The plan was an aggressive cutback on the non-native bass that are huge consumers of the native salmon and steelhead as well as the almost extinct Delta smelt.
Scientific research underlined the predatory problem noting almost 90 percent of the salmon that enter the Delta never made it past Vernalis — a point near the Airport Way bridge south of Manteca — to eventually reach breeding areas on the Stanislaus, Tuolumne, and Merced rivers.
For years the state-federal regulatory cartel emboldened by court decisions have been releasing more and more water from reservoirs to try and prop up the salmon population.
They have curtailed water deliveries at the pumps at the start of the California Aqueduct to reduce the loss of Delta smelt.
Water delivery reductions in a bid to reduce Delta smelt from being killed — even though it has not made a measurable difference in the species’ population — is a big reason there is a push for the tunnel.
Back in 2013, the lucrative bass sportfishing industry successfully fought the plan before the California Fish and Game Commission.
Bass, introduced to the Delta ecological system by man, took to it like fish take to water.
The bass thrived, given the smorgasbord of native fish.
Some of the largest bass fish can now be found in the Delta which helps to lure fishermen from all over the country.
But the question is what is more important — protecting native fish and by extension water supplies for California cities and farms or making sure there is a robust bass sport fishing industry?
The plan was never to eradicate the bass but to bring their numbers — and the size of bass — under control to enhance the survival rate of non-native fish they are devouring.
The proposal was centered around having $5 a head bounty program to help bring a truce to California’s water wars given the population of native fish plays a pivotal role in shaping the state’s water policy.
Some critics contend the Department of Fish & Game’s emphasis on cultivating a bass fishing industry in the Delta is detrimental to the economic health of California and the survival rate of salmon and steelhead.
They cite studies — including estimates by state biologists — showing non-native predators consume between 18 and 50 percent of the native fish population.
If the population of predators is reduced and the number of salmon and steelhead rebounds, it would alter the landscape of California water politics.
If native fish can survive in greater numbers by reducing the ranks of predators imported by man, then it could allow changes in water diversion for farm and urban uses.

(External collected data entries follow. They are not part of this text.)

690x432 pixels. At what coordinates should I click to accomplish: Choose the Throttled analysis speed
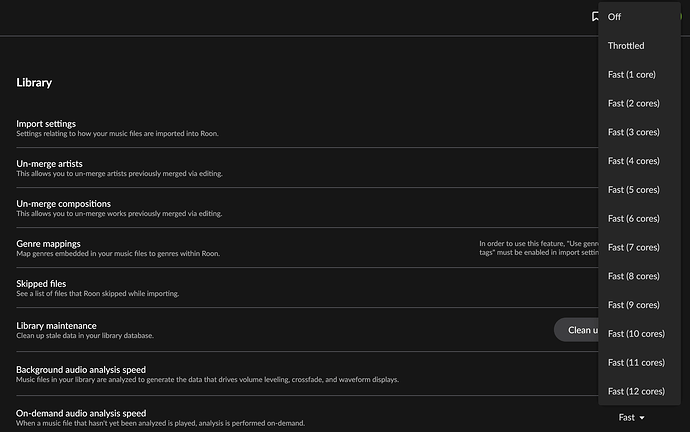pyautogui.click(x=626, y=46)

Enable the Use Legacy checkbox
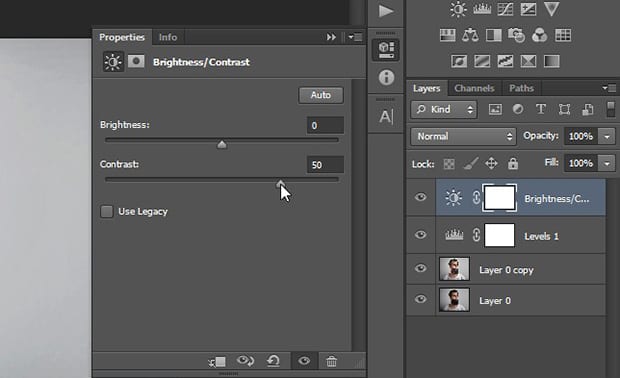click(x=107, y=212)
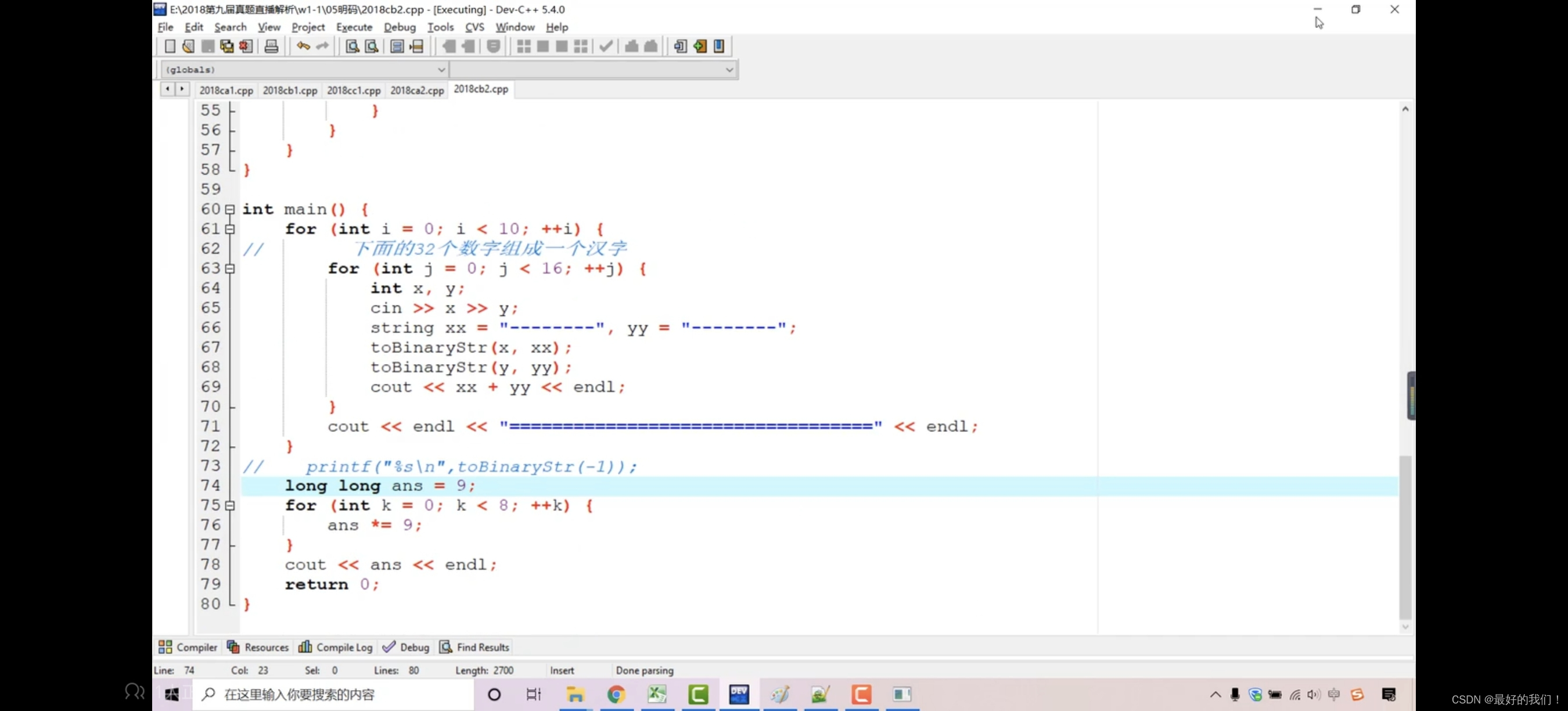Viewport: 1568px width, 711px height.
Task: Click the Execute menu
Action: click(x=354, y=27)
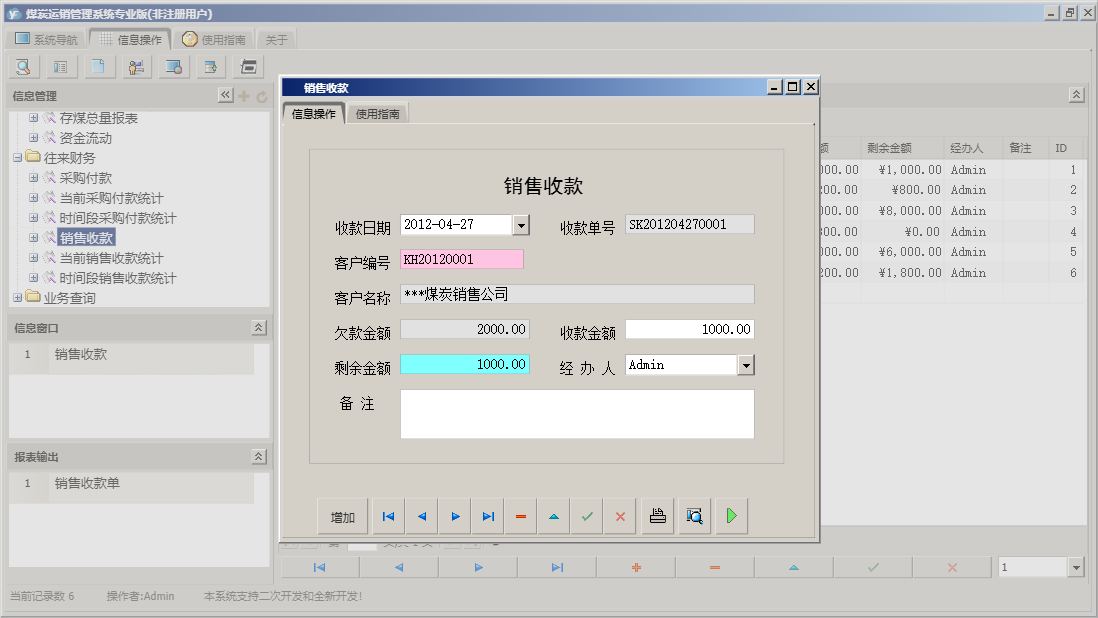Screen dimensions: 1098x618
Task: Click the print icon in the 销售收款 dialog
Action: (x=657, y=516)
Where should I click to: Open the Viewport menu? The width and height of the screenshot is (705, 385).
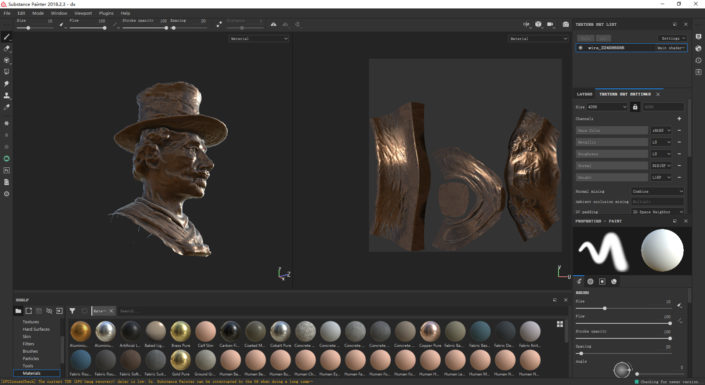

That, in turn, would reduce pressure to build more massive reservoirs, significantly weaken the argument for a tunnel, and ease up on groundwater pumping to keep up with California’s insatiable demand for water.
A bounty program would be fairly straight forward.
The state would need to allow bass fishing year round with no limits. Then they would need to put in place a bounty program where authorized bait stores are contracted to serve as agents.
For every bass a customer brings in, they would receive $5. The head would be cut off and the rest of the fish returned to the angler so it doesn’t go to waste
It is a proven and effective way to protect struggling native fish populations.
It is a triple winner for Harder’s district.
It would protect endangered native fish.
It would allow a redo of water release strategies to benefit farms and urban users without hurting native fish.
It would protect Delta ecological systems.
Bass fish in the Delta need to be seen for what they are: Destructive, invasive species, that are a serious threat to the sustainability of the ecosystem.